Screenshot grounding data
◇ ◇ ◇ ◇ ◇ ◇ ◇
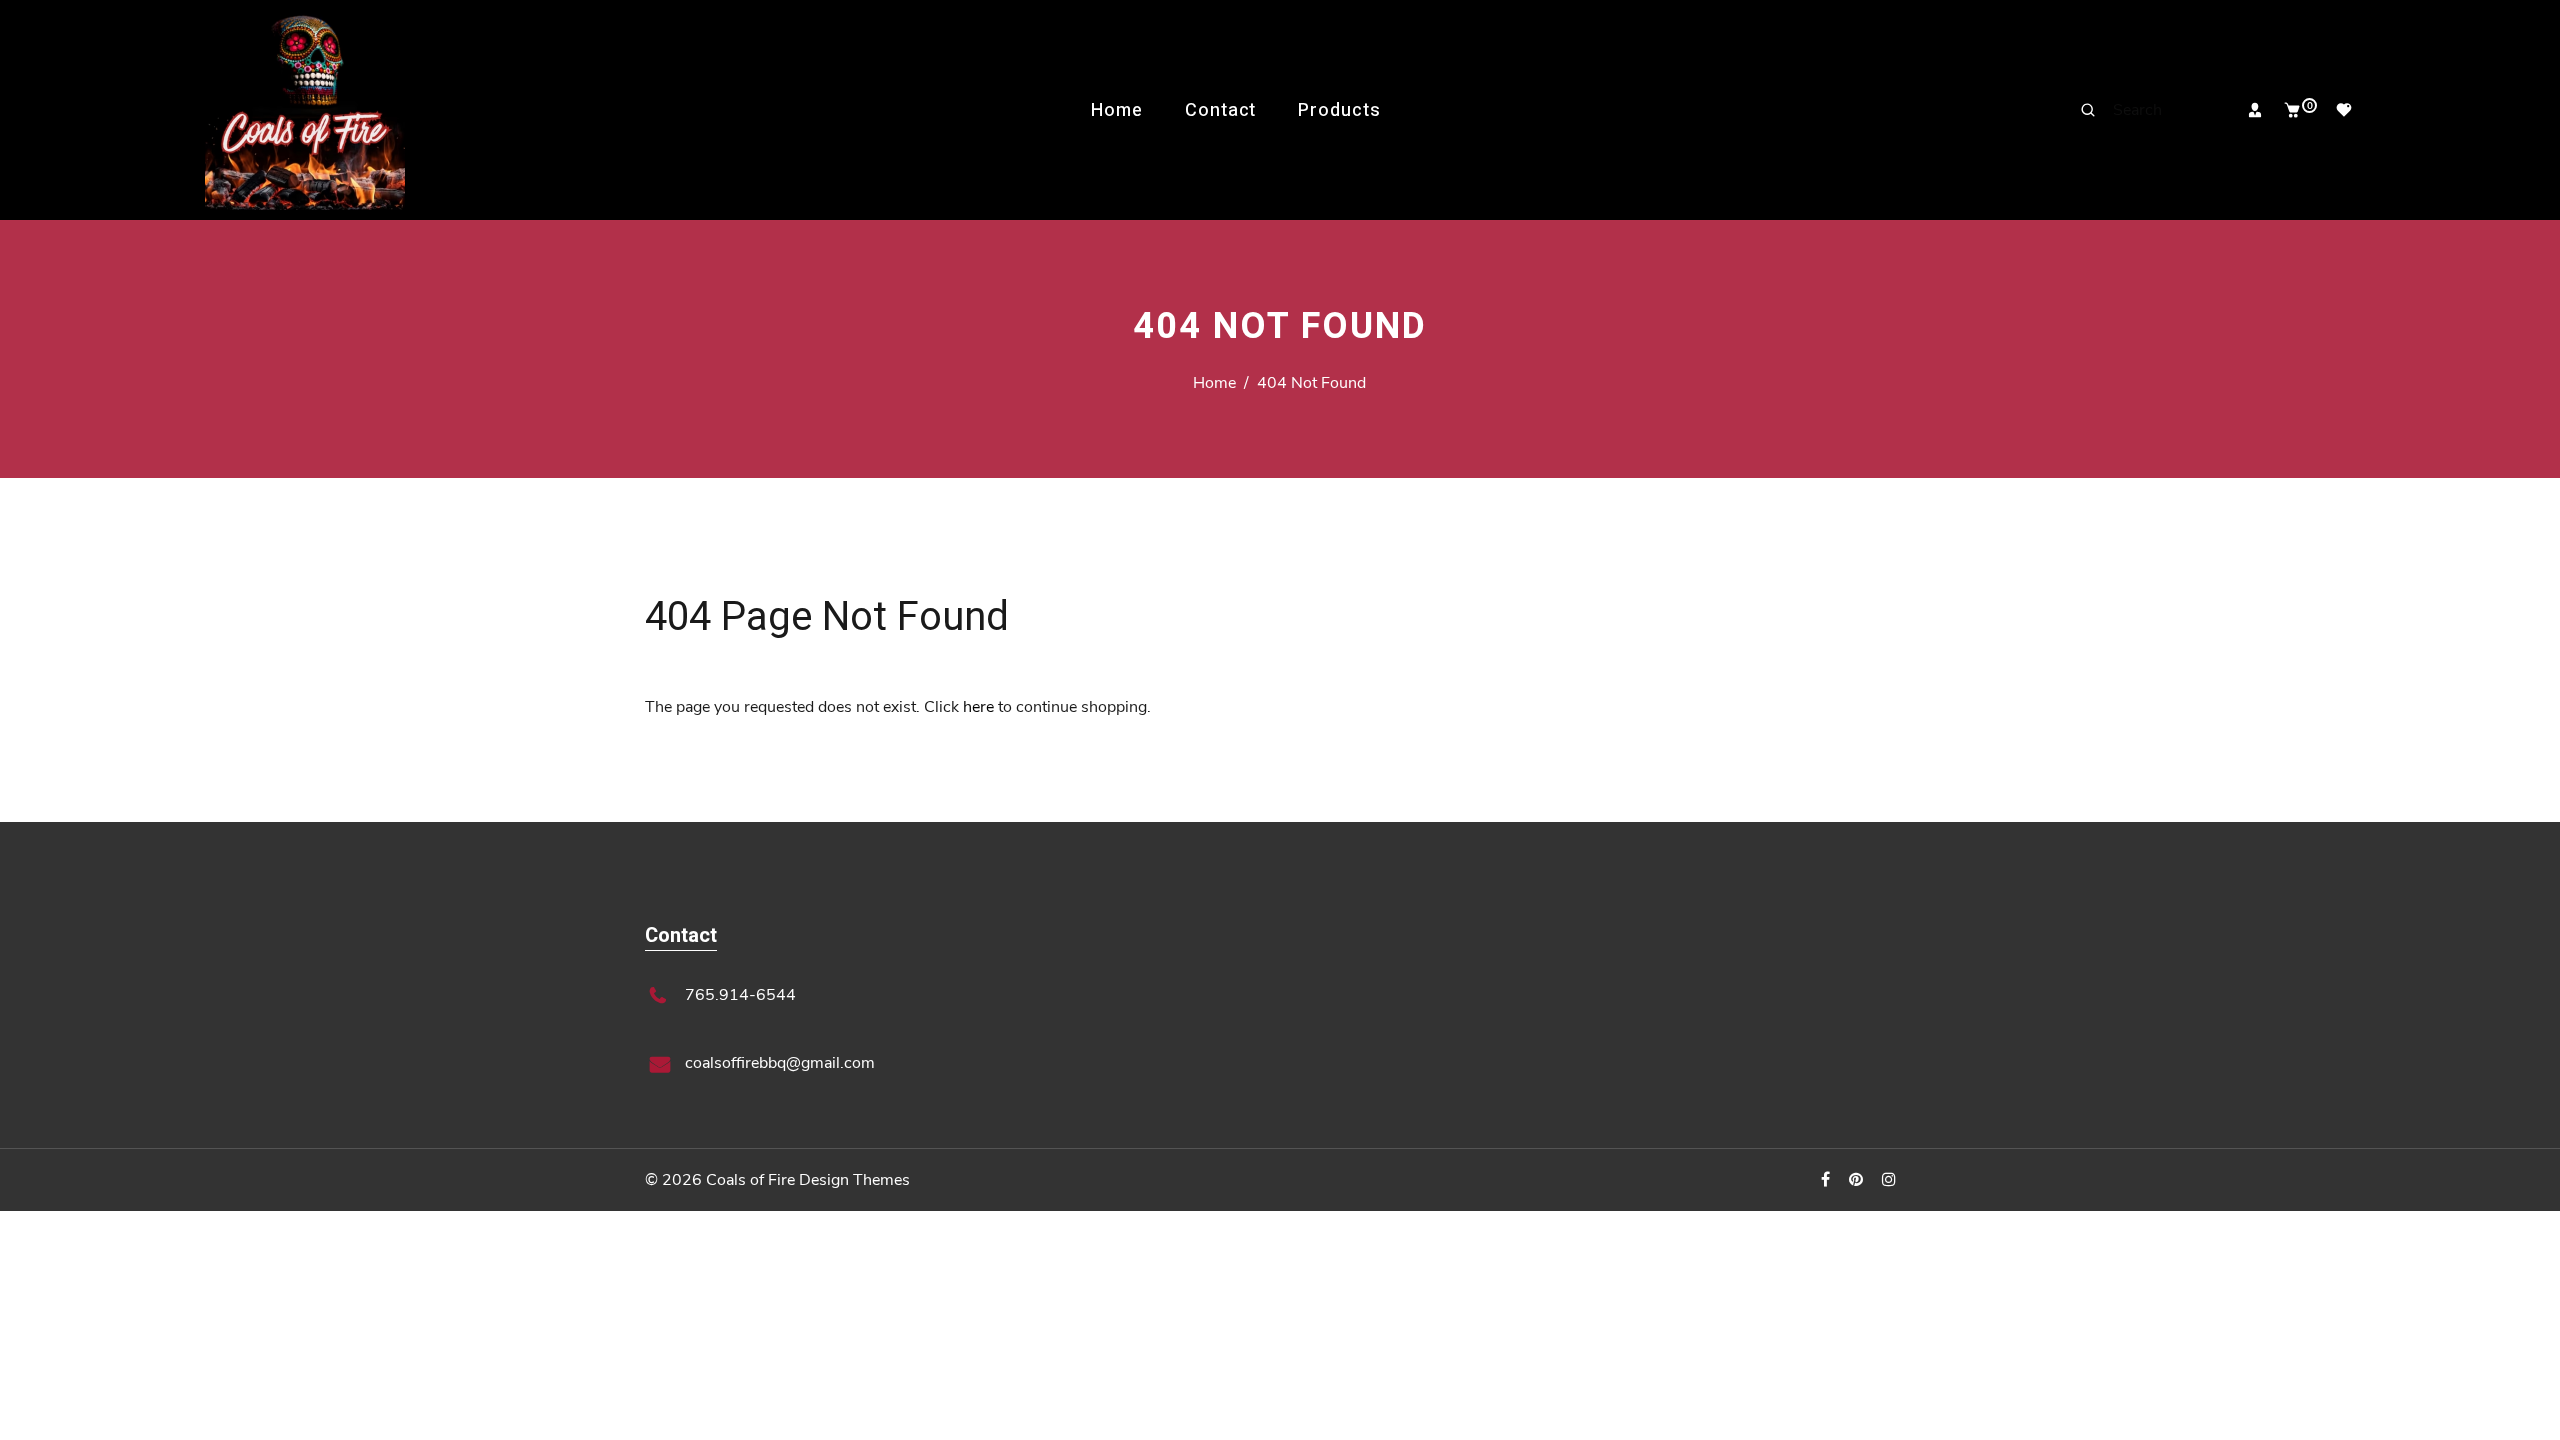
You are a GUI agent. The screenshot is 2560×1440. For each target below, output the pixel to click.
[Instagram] (1891, 1180)
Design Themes (854, 1180)
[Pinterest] (1858, 1180)
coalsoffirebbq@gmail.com (780, 1063)
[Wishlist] (2336, 110)
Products (1339, 110)
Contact (1220, 110)
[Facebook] (1827, 1180)
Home (1117, 110)
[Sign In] (2247, 110)
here (978, 707)
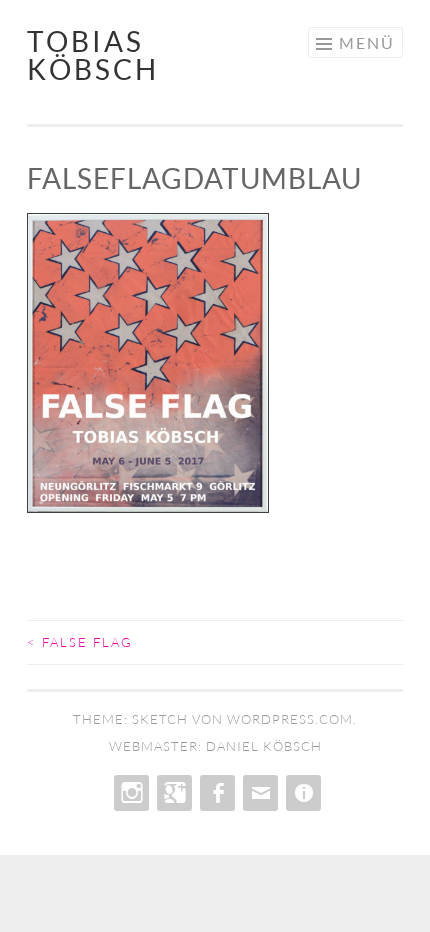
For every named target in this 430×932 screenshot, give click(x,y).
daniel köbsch (264, 746)
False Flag (80, 642)
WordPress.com (290, 719)
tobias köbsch (93, 55)
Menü (367, 42)
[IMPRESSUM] (301, 793)
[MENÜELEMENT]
◇ ◇ ◇ ◇ ◇ ◇ ◇
DIRECTIONS FOR THIS TASK —
All of the data must be given again exactly, without the pictures.

EXERCISE RESPONSE —
You are a GUI agent. The screenshot is 2560×1440. For each target below, output the pixel to click.
[Instagram] (1891, 1180)
Design Themes (854, 1180)
[Pinterest] (1858, 1180)
coalsoffirebbq@gmail.com (780, 1063)
[Wishlist] (2336, 110)
Products (1339, 110)
Contact (1220, 110)
[Facebook] (1827, 1180)
Home (1117, 110)
[Sign In] (2247, 110)
here (978, 707)
For every named target in this 430×932 screenshot, give click(x,y).
daniel köbsch (264, 746)
False Flag (80, 642)
WordPress.com (290, 719)
tobias köbsch (93, 55)
Menü (367, 42)
[IMPRESSUM] (301, 793)
[MENÜELEMENT]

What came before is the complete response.